As a part of my seminar at the University, I got an opportunity to explore ideas related to integrating Knowledge to a Neural Network to enhance its performance. Just sharing some pretty interesting ideas here.
Expert systems are the ones that provide a clear explanation while decision making. Incorporating this to a neural network would enable the neural network to outperform its baseline model in terms of accuracies and explainability.
Considering an application of time series forecasting — let’s say, stock price prediction, or more relevant, let us consider forecasting COVID-19 cases over a period in a region. Just feeding the model with historical cases and expecting it to give a valid prediction, might, from my perspective, be flawed as several external factors need to be considered. Factors like the changes in the precautionary measures by the government, the lockdowns that were put to place, social distancing that took shape over a period, age groups that get affected over the period, etc.
There has to be a way we can embed all the above extra relevant information to the neural network to make more realistic /explainable predictions.
The explainable part can be analogous to the explainable aspects that come into play when considering Computer Vision applications in Neural Networks like visualizing gradients, visualizing activation maps, etc.
The first idea that was pretty cool, was to be able to get the knowledge embedding(KB) that is highly relevant to the input. KB is very similar to the word embedding (eg: word2vec, GloVe models) where the knowledge encoded as a triplet(eg <Corona, affects, Lungs>), is mapped to an embedding vector. There are a bunch of techniques available to determine the vector corresponding to the triplet. One such example is the TransE model. Once, Knowledge Embedding for an information triplet is known, the next step is to concatenate this with the normal input vector of #cases over a period.
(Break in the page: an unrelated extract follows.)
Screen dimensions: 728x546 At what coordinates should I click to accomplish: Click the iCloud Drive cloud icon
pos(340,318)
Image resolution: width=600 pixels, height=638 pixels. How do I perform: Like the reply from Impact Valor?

In the case of COVID cases prediction, one can feed the model with not just the previous cases but also the current state of the region (ie in the form of a news article). Even better, one can maintain a knowledge graph as and when things unravel by updating the connections in the graph. Finally, during prediction, extract relevant sub-graphs from the knowledge graph, convert them to the KB embedding and feed it to the Neural Network. This allows the network to gain deeper insights into the situation.
There are variations in the above technique, like incorporating attention mechanism for the neighbours of a considered KB embedding, which I have touched upon in my survey paper:
https://arxiv.org/abs/2008.05972
The second idea talks about altering the states of a sequence-to-sequence model. A seq-to-seq model is used for predicting an output sequence given an input sequence (eg: Lang Translation). An encoder-decoder architecture is used for this purpose, where each stage of the model is made up of a Recurrent Neural Network (variants like LSTM, GRU can be used).
The expert knowledge is maintained as another trained RNN model. During training, at a given time step(state) of our Neural Network, we integrate the hidden state of our “to be trained ” model with the corresponding state of the trained RNN model via a gated mechanism — this ensures focussing on things at a granular level while predicting the output sequence.
The third idea considers the desired and predicted probability distributions of the expert knowledge and our model. It tries to train our model, by ensuring our model’s probability distribution P(X|Y) where Y can be the input sequence and X being the output sequence to stay as close (Kullback Leibler divergence) to the distribution of the expert knowledge. This desired probability distribution can be built either manually, considering another trained Neural Network, or using some kind of an n-gram model.
There are several such ideas that I came across, that includes using a CNN for forecasting, using Fuzzy Sets, etc, that can be checked in the attached survey paper. I think conveying all of them here might lead to confusion.
All in all, I think, providing the neural network with additional information that is relevant to the input, gives an edge to the neural network to make more realistic predictions. This enables us to attain a kind of synergy between an Expert system and a Neural Network to capture the best parts of both systems.